At the same time, Luc Vandevelde, the former boss of Marks & Spencer, resigned as chairman of Carrefour, reportedly after differences with the Halley family, the largest shareholder, over an attempted buyout bid for the chain.
The acquisition of 9.8 per cent of Carrefour shares, worth US$3.8 billion ($5.6 billion), by the luxury goods magnate Bernard Arnault and the Los Angeles-based investment company Colony Capital caused feverish speculation in France yesterday that the supermarket chain is a bid target.
The raid - not signalled in advance to Carrefour or its large shareholders - bears some resemblance to the possible bid for J Sainsbury in Britain by a group led by CVC Capital Partners. In both cases, it is suggested that private-equity companies may be interested in spinning off the vast portfolios of real estate owned by the supermarket giants into separate property businesses.

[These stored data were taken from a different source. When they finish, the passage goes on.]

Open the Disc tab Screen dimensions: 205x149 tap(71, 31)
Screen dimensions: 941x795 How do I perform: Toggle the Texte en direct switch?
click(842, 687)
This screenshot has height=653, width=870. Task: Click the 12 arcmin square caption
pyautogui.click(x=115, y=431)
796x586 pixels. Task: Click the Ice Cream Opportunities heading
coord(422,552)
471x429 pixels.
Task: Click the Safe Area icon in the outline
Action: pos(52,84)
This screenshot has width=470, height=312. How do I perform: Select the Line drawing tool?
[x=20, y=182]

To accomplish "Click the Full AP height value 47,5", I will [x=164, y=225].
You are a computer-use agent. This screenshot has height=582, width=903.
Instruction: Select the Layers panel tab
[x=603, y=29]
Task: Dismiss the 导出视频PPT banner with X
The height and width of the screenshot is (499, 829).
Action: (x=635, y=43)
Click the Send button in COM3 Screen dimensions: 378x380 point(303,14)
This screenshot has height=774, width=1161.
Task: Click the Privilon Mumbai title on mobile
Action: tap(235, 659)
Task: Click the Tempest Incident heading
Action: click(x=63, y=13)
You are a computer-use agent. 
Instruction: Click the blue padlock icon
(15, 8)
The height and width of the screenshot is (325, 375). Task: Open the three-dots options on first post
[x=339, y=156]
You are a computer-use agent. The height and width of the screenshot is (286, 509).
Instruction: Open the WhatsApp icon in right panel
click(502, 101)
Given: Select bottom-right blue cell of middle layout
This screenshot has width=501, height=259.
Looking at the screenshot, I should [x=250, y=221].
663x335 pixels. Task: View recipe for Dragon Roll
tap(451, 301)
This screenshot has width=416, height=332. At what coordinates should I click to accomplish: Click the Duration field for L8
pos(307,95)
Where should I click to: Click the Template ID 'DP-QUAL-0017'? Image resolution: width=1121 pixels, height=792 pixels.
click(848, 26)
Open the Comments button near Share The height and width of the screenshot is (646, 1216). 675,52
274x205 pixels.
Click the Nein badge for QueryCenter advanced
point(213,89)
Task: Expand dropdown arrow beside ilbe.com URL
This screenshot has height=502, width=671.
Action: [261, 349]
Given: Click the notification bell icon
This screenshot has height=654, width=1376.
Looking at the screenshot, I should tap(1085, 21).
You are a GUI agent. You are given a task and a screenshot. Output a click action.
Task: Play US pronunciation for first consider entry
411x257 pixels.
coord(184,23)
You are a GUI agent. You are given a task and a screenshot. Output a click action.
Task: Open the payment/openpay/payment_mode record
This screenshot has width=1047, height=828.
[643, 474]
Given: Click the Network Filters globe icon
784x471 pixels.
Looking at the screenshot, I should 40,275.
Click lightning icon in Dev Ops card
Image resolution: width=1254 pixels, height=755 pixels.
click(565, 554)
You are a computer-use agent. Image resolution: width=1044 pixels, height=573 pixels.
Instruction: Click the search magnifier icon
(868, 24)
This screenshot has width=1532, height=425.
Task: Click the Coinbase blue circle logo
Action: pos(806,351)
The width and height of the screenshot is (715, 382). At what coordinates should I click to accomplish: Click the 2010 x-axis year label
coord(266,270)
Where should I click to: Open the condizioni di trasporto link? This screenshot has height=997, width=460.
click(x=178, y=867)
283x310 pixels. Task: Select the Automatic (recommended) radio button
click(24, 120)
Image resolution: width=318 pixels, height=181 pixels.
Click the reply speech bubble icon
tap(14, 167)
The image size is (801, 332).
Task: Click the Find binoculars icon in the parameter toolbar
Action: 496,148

Colony Capital has specialised in brokering similar deals to divide hotel groups such as Accor into management and property-owning companies. Analysts believe Carrefour's property portfolio could be worth £22 billion ($62.4 billion).
Carrefour named Robert Halley as chairman yesterday to replace Vandevelde. The Belgian was known to be under pressure after being ousted as head of the holding company which manages the wealth of the Halley family at the start of the year.
Carrefour claims to be the world's largest supermarket operator with more than 900 stores in Europe, Latin America and Asia. The Halley family has a 13 per cent equity stake - which carries 26 per cent of the voting rights - in Carrefour dating back to the sale of their Promodes chain to the supermarket group in 1999.
Its shares have declined in value in recent years under price-cutting pressure from other French supermarket chains. However, they have risen by 20 per cent since the start of 2007 amid rumours the group is in play. In Paris yesterday the shares hit their highest level since 2000 before closing 2 per cent down on the day at €52.80.
The involvement of Arnault in the investment in Carrefour - at a personal cost of an estimated US$1.5 billion - puzzled business commentators in France. Although he made his reputation, and a US$17 billion fortune, as a market raider, the French tycoon has settled down in recent years to concentrate on his LVMH luxury goods empire, ranging from Louis-Vuitton to Dior to champagne labels. There is no immediately obvious synergy between LVMH and Carrefour, which operates at the other end of the retail market.
"Arnault probably thinks that Carrefour has passed its lowest point and will find dynamism in the years to come," said Guy Franchet-eau, an analyst at the Paris-based firm Fideuram Wargny Securities . "I think it's a financial investment for four to five years. He chose this timing to enter at the low point in the cycle."
There have been reports that Vandevelde himself bought a stake in Carrefour in February, amid reports he was trying to organise a private-equity consortium to buy Carrefour. A former Carrefour chairman, Daniel Bernard, ousted in 2005, was also said to be trying to organise a buyout.